Dolt Corruption Challenge
You want $1000? We want to give you $1000.
A couple of weeks ago, we announced support of dolt fsck
to allow our users to ensure that their Dolt database isn't corrupted. We're so confident in the data model that we're offering $1000 to anyone who can tamper with a Dolt database and avoid detection with dolt fsck
. Read on for more details!
The Rules
The rules are pretty simple.
- Alter the
dolt-mangle
database such that a query on the altered database produces different results than on the unaltered database. The checked outHEAD
must at least appear to be the commit5c2gra4nvk9d9tv3k4b1c9jqio73e2ap
. Note that commit is an empty signed commit, indicating that I have given it my stamp of approval. - Run
dolt fsck
on the repository and have it complete without finding any errors. - Reward goes to the first person to find a given bug. Any number of unique submissions can be made, so long as they uncover new defects.
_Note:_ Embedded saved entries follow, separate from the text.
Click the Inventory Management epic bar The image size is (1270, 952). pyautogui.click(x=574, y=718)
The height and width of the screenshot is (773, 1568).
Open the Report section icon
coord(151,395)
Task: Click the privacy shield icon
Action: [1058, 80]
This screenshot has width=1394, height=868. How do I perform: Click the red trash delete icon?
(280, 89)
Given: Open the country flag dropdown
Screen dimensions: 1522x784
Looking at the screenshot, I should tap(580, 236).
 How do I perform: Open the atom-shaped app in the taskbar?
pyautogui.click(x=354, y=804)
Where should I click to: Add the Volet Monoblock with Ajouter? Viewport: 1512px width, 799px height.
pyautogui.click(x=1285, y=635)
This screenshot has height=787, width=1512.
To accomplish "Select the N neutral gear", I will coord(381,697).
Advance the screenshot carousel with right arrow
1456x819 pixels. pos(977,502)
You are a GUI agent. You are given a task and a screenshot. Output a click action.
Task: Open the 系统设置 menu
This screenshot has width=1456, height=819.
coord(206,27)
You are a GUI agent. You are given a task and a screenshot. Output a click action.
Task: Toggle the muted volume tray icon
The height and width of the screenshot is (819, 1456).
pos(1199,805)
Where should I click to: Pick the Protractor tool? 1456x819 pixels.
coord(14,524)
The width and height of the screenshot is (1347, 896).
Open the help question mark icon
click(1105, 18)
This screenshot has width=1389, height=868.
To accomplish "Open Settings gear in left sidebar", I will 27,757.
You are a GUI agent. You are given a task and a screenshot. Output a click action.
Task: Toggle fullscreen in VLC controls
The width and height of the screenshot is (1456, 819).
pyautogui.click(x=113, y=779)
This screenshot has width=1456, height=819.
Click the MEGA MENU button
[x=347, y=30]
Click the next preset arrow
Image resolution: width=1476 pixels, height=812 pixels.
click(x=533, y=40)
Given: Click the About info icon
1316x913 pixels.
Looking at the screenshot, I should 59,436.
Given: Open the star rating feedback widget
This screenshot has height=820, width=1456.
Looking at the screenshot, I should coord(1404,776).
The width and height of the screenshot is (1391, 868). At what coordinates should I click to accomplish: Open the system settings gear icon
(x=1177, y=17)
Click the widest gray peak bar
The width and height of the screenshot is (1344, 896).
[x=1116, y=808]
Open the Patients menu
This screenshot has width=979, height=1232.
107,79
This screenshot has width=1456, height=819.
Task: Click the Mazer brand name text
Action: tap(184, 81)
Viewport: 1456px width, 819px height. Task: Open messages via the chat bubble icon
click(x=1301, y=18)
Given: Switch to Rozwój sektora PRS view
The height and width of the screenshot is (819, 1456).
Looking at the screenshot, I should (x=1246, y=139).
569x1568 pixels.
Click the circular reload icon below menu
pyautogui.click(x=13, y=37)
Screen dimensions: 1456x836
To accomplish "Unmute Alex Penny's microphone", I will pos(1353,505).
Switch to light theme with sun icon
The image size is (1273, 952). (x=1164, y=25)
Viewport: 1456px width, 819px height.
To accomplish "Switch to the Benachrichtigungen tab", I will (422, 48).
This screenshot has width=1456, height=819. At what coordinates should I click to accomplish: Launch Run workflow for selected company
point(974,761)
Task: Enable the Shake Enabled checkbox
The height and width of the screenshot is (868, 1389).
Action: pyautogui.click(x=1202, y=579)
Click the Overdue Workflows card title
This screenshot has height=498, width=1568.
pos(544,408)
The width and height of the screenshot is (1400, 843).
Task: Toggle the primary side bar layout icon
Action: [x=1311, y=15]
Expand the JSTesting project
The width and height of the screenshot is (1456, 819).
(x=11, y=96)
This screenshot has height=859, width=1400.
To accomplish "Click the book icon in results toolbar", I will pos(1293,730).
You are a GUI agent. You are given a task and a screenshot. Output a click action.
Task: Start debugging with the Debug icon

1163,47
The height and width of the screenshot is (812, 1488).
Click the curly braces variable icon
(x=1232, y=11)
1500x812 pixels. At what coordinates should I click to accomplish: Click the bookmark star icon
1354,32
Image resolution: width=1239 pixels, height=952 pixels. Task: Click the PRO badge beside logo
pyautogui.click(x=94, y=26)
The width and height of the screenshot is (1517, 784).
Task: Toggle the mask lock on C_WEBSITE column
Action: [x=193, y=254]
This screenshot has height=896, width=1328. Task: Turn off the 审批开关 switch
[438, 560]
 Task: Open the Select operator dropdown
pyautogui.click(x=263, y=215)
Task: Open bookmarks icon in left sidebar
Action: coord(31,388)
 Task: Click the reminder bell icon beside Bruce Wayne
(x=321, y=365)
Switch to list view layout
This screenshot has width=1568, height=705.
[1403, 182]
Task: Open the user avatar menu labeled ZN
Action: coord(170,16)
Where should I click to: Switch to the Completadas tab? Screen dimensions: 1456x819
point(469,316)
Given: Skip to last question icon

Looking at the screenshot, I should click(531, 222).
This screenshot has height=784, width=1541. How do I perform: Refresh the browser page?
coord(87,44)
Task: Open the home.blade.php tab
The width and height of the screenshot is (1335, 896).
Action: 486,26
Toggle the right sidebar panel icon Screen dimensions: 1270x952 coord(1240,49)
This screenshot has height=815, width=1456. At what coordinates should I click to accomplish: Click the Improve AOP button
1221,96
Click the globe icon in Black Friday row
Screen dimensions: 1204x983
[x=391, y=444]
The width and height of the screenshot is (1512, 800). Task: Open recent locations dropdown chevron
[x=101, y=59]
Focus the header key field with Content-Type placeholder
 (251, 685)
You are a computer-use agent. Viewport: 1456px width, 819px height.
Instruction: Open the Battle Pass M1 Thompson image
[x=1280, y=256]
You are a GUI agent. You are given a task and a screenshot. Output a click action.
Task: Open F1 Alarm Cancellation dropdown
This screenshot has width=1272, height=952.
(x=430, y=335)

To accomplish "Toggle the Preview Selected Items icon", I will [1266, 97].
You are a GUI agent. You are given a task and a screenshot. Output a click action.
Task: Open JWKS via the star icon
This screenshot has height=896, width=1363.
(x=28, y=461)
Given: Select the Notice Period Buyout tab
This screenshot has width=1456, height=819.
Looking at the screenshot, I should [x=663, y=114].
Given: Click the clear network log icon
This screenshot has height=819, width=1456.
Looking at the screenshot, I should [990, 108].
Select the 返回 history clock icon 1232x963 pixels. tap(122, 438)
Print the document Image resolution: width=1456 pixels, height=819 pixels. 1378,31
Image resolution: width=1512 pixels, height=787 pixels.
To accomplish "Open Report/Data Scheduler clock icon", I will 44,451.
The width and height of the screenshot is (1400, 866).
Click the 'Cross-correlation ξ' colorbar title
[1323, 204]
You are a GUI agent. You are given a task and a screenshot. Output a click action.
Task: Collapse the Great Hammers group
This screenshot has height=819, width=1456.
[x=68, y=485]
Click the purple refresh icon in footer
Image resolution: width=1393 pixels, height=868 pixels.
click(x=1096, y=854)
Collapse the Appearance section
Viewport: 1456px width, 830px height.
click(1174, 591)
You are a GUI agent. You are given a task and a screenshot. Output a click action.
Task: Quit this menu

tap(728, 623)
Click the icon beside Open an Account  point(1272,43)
You can submit your entries by emailing security@dolthub.com. A zip of the .dolt
directory should be sufficient. If you can get your changes into a pull request on DoltHub.com, that's next level and we will take that too. Finally, if you ever want to talk to Dolt developers, our Discord server is the best way to get our attention. If you aren't sure how to get your results to us, just ask for help!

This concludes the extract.